*TEXT PROVIDED*.
#####

06/06/2016 3:33 AM AEST

Boko Haram Aren't The Only Militants Causing Chaos In Nigeria

A shadowy new militant group is blowing up the country’s oil infrastructure.

George Osodi/Bloomberg via Getty Images
Gas flares burn from pipes at an oil flow station operated by Nigerian Agip Oil Co. Ltd., a division of Eni SpA, in Idu, Nigeria, in September. Nigeria was Africa’s biggest oil producer before attacks shrunk production.

Nigeria, already battling Islamist militants Boko Haram in the north, faces a resurgent uprising in its oil-rich south.

A shadowy militant group calling themselves the Niger Delta Avengers first emerged in February, when they blew up an underwater pipeline run by international oil giant Shell.

The group vowed to “cripple Nigeria’s economy,” and they already have. In the last three months, the Niger Delta Avengers claimed responsibility for pipeline attacks across the southern Delta region, and production dropped to 20-year lows.

Nigeria was Africa’s biggest oil producer before the attacks shrunk production. The government depends on oil revenues for around 70 percent of its budget, which was already squeezed by plummeting oil prices. The unrest has also exacerbated gas shortages and power outages across the country.

George Osodi/Bloomberg via Getty Images
The group announced their arrival by blowing up a Shell pipeline in the Delta. Above, an employee at an oil flow station operated by Shell Petroleum Development Co. in Port Harcourt, Nigeria, in September.

The new militant campaign has also shattered seven years of relative peace in the Delta region, which has long been troubled by poverty, environmental destruction and unrest. A five-year insurgency in the Delta that erupted in 2004 saw dozens of oil workers kidnapped and thousands of people killed.

Here’s what we know about the Niger Delta Avengers:

Who Are They?

The Niger Delta Avengers claim to be a new group made up of youth from the region. “We are young, educated, well traveled and most of us were educated in east Europe,” one statement from the group says.

The Avengers have criticized previous Delta insurgent groups for working with the government, while ex-militant leaders urged the new group to halt attacks, saying they are a distraction from solving the region’s problems.

Even so, many locals believe the group is in fact made up of disgruntled former militants or local criminals seeking attention, according to the BBC.

Experts note that the level of coordination and technical expertise of the Avengers’ attacks suggests the group has help from sympathetic insiders at the oil companies.

What Do They Want?

 The Niger Delta Avengers have vowed to continue attacks until oil firms leave the region, blaming them for the environmental destruction and economic marginalization of the Delta. “We will make you suffer as you have been made the people of Niger Deltans suffered over the years from environmental degradation, and environment pollution,” they warn international oil companies in one statement.

The group has also called for the Delta region to gain independence from Nigeria, reprising the hard-line demands of earlier insurgencies that had become much less common in recent years. "Their demands are impossible to meet so there will be probably more attacks," an anonymous security expert told Reuters.

#####

*EXERCISE REQUIREMENTS*.
Pick up the article about the Niger Delta Avengers from the point where it stops and carry it on.

*STORED RECORDS*.
#####

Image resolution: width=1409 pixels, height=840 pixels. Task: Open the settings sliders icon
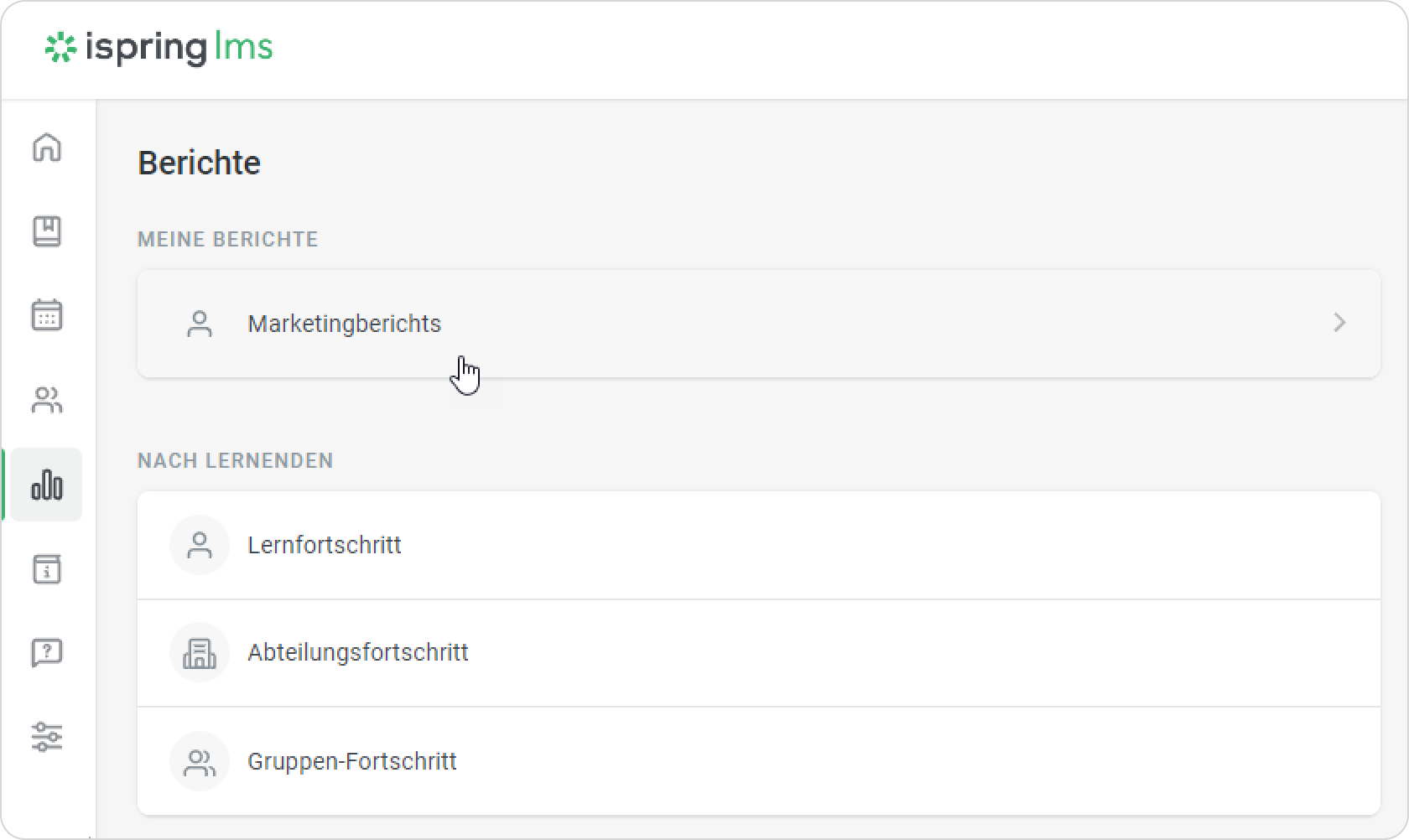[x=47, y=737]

#####

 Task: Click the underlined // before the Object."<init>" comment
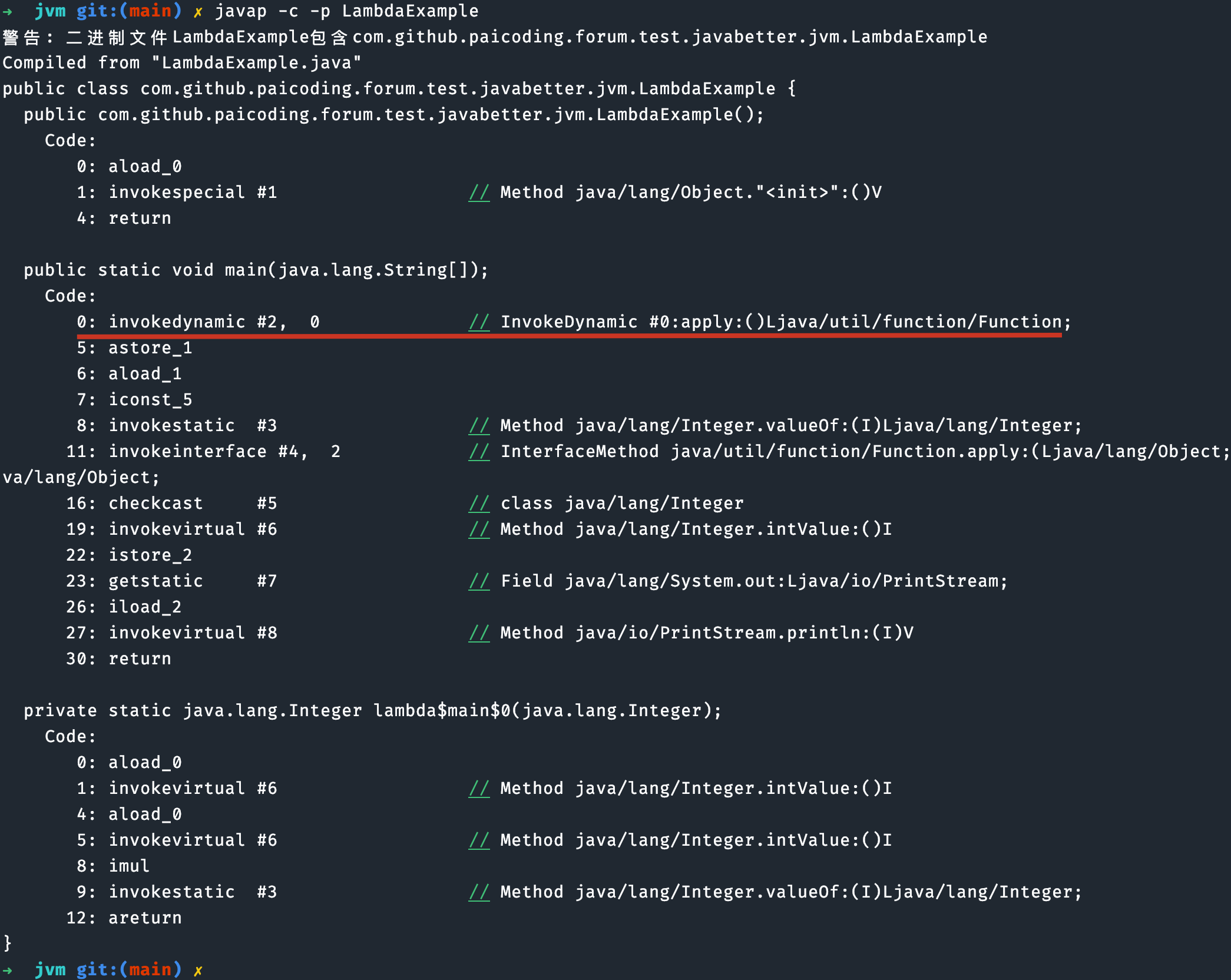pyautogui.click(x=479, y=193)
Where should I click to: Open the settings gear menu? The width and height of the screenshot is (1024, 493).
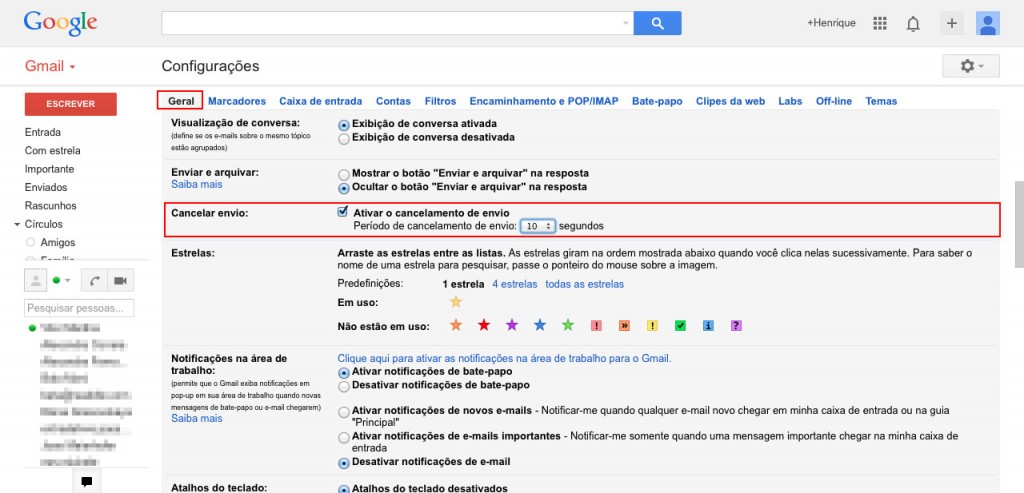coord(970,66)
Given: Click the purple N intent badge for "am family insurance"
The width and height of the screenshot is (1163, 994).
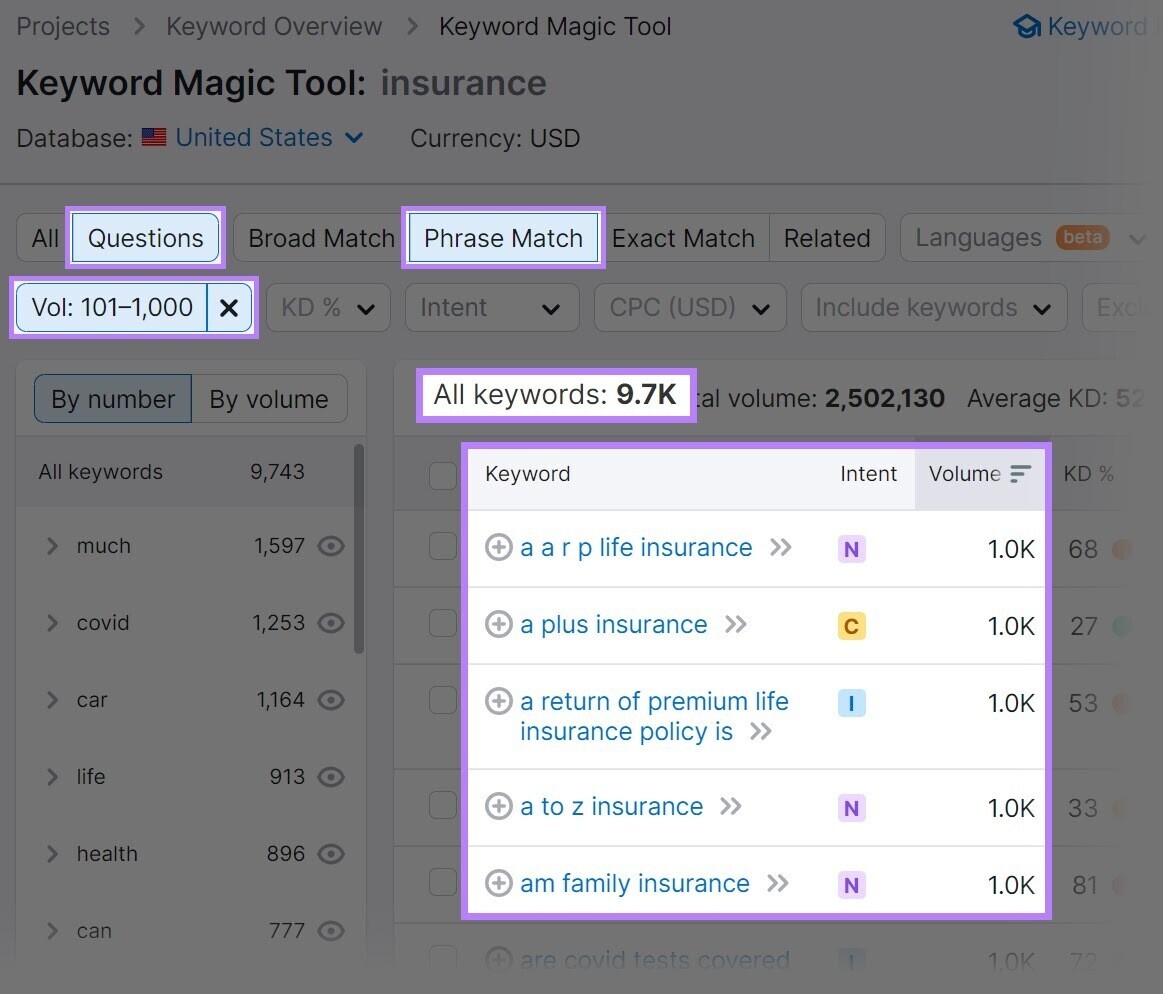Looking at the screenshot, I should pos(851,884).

#####

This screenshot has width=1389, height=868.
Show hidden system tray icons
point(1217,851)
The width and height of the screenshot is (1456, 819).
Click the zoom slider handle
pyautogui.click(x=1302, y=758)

#####

*THE RESPONSE*.
A further complication is the emergence of various splinter groups, which have echoed the demands of older militant movements in the region. For example, one group calling itself the Egbesu Mightier Fraternity has demanded the release of a separatist leader from the nearby region of Biafra. Meanwhile, another group, Red Egbesu, called on anti-corruption authorities to stop pursuing a local warlord nicknamed Tompolo.

REUTERS/Tife Owolabi
A man shows a bucket of crude oil spilled after a Shell pipeline leaked in the Oloma community of Nigeria's Delta region in 2014. Hundreds of oil spills each year caused catastrophic damage to the wetlands region.

Why Is This Happening Now?

Analysts suggest several possible reasons as to why the group has emerged at this moment in time.

First, militants in the region have been threatening to restart the insurgency since Nigerian President Muhammadu Buhari was elected last year, according to the International Crisis Group.

Buhari, who hails from northern Nigeria, replaced Goodluck Jonathan, Nigeria’s first president from the Delta region, and some Delta militants believe Jonathan’s electoral defeat was a conspiracy against the Delta, Crisis Group says.

Second, Buhari’s budget-tightening and anti-corruption measures have upset the Delta's ex-militants. The president has slashed funds to an amnesty program that since 2009 provided former fighters with a monthly stipend, and canceled lucrative pipeline protection contracts to companies run by ex-insurgents.

"The amnesty has failed,” a former pipeline attacker calling himself General Felix told Reuters last week, complaining that he hadn’t received an amnesty stipend in three months. "We are ready for a total showdown soon," he warned.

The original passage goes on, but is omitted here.